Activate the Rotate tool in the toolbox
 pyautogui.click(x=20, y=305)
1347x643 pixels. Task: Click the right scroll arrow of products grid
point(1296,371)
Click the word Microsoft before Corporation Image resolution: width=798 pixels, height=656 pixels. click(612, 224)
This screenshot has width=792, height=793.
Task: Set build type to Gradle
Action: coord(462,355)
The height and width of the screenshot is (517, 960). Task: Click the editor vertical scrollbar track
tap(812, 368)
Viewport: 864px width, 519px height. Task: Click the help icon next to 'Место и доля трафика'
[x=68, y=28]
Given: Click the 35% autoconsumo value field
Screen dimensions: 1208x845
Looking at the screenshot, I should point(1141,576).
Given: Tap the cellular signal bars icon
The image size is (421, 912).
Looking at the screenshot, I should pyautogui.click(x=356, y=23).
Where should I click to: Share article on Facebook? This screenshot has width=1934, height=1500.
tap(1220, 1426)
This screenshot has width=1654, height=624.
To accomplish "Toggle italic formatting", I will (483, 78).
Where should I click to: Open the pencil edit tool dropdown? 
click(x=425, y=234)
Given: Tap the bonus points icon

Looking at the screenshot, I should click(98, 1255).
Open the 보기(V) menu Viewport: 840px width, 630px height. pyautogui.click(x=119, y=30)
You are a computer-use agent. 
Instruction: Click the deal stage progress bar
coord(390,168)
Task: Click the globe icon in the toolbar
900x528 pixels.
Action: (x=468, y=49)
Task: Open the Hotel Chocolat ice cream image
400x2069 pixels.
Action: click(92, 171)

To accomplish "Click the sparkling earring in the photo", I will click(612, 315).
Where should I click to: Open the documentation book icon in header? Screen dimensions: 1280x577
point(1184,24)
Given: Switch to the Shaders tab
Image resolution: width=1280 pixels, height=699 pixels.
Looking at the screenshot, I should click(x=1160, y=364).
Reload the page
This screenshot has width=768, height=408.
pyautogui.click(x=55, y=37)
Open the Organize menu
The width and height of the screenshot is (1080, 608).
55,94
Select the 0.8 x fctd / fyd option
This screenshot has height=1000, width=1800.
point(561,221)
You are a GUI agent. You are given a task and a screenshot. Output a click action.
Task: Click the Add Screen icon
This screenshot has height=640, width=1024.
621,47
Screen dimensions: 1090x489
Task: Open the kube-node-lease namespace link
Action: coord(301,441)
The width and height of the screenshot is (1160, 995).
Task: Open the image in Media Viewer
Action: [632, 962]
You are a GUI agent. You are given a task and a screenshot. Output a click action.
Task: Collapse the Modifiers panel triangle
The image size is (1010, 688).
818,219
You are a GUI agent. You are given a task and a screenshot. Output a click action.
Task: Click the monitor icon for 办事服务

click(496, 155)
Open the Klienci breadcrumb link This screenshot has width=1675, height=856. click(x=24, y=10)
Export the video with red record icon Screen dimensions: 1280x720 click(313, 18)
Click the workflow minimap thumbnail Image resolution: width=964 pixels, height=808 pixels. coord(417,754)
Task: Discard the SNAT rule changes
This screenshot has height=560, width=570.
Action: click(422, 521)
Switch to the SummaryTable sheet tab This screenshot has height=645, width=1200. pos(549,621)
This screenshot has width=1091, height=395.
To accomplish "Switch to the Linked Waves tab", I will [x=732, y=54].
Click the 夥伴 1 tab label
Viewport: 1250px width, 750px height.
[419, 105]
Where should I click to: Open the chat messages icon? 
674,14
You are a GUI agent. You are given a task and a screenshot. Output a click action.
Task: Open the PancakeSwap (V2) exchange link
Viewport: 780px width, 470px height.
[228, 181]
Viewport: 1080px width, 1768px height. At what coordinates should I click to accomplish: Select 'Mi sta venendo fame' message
◇ ◇ ◇
### Work order
Word for word, extract all the records.

### Result of the exercise
Activate the Rotate tool in the toolbox
 pyautogui.click(x=20, y=305)
1347x643 pixels. Task: Click the right scroll arrow of products grid
point(1296,371)
Click the word Microsoft before Corporation Image resolution: width=798 pixels, height=656 pixels. click(612, 224)
This screenshot has width=792, height=793.
Task: Set build type to Gradle
Action: coord(462,355)
The height and width of the screenshot is (517, 960). Task: Click the editor vertical scrollbar track
tap(812, 368)
Viewport: 864px width, 519px height. Task: Click the help icon next to 'Место и доля трафика'
[x=68, y=28]
Given: Click the 35% autoconsumo value field
Screen dimensions: 1208x845
Looking at the screenshot, I should point(1141,576).
Given: Tap the cellular signal bars icon
The image size is (421, 912).
Looking at the screenshot, I should pyautogui.click(x=356, y=23).
Where should I click to: Share article on Facebook? This screenshot has width=1934, height=1500.
tap(1220, 1426)
This screenshot has width=1654, height=624.
To accomplish "Toggle italic formatting", I will (483, 78).
Where should I click to: Open the pencil edit tool dropdown? 
click(x=425, y=234)
Given: Tap the bonus points icon

Looking at the screenshot, I should click(98, 1255).
Open the 보기(V) menu Viewport: 840px width, 630px height. pyautogui.click(x=119, y=30)
You are a computer-use agent. 
Instruction: Click the deal stage progress bar
coord(390,168)
Task: Click the globe icon in the toolbar
900x528 pixels.
Action: (x=468, y=49)
Task: Open the Hotel Chocolat ice cream image
400x2069 pixels.
Action: click(92, 171)

To accomplish "Click the sparkling earring in the photo", I will click(612, 315).
Where should I click to: Open the documentation book icon in header? Screen dimensions: 1280x577
point(1184,24)
Given: Switch to the Shaders tab
Image resolution: width=1280 pixels, height=699 pixels.
Looking at the screenshot, I should click(x=1160, y=364).
Reload the page
This screenshot has width=768, height=408.
pyautogui.click(x=55, y=37)
Open the Organize menu
The width and height of the screenshot is (1080, 608).
55,94
Select the 0.8 x fctd / fyd option
This screenshot has height=1000, width=1800.
point(561,221)
You are a GUI agent. You are given a task and a screenshot. Output a click action.
Task: Click the Add Screen icon
This screenshot has height=640, width=1024.
621,47
Screen dimensions: 1090x489
Task: Open the kube-node-lease namespace link
Action: coord(301,441)
The width and height of the screenshot is (1160, 995).
Task: Open the image in Media Viewer
Action: [632, 962]
You are a GUI agent. You are given a task and a screenshot. Output a click action.
Task: Collapse the Modifiers panel triangle
The image size is (1010, 688).
818,219
You are a GUI agent. You are given a task and a screenshot. Output a click action.
Task: Click the monitor icon for 办事服务

click(496, 155)
Open the Klienci breadcrumb link This screenshot has width=1675, height=856. click(x=24, y=10)
Export the video with red record icon Screen dimensions: 1280x720 click(313, 18)
Click the workflow minimap thumbnail Image resolution: width=964 pixels, height=808 pixels. coord(417,754)
Task: Discard the SNAT rule changes
This screenshot has height=560, width=570.
Action: click(422, 521)
Switch to the SummaryTable sheet tab This screenshot has height=645, width=1200. pos(549,621)
This screenshot has width=1091, height=395.
To accomplish "Switch to the Linked Waves tab", I will [x=732, y=54].
Click the 夥伴 1 tab label
Viewport: 1250px width, 750px height.
[419, 105]
Where should I click to: Open the chat messages icon? 
674,14
You are a GUI agent. You are given a task and a screenshot. Output a click action.
Task: Open the PancakeSwap (V2) exchange link
Viewport: 780px width, 470px height.
[228, 181]
Viewport: 1080px width, 1768px height. At what coordinates should I click to accomplish: Select 'Mi sta venendo fame' message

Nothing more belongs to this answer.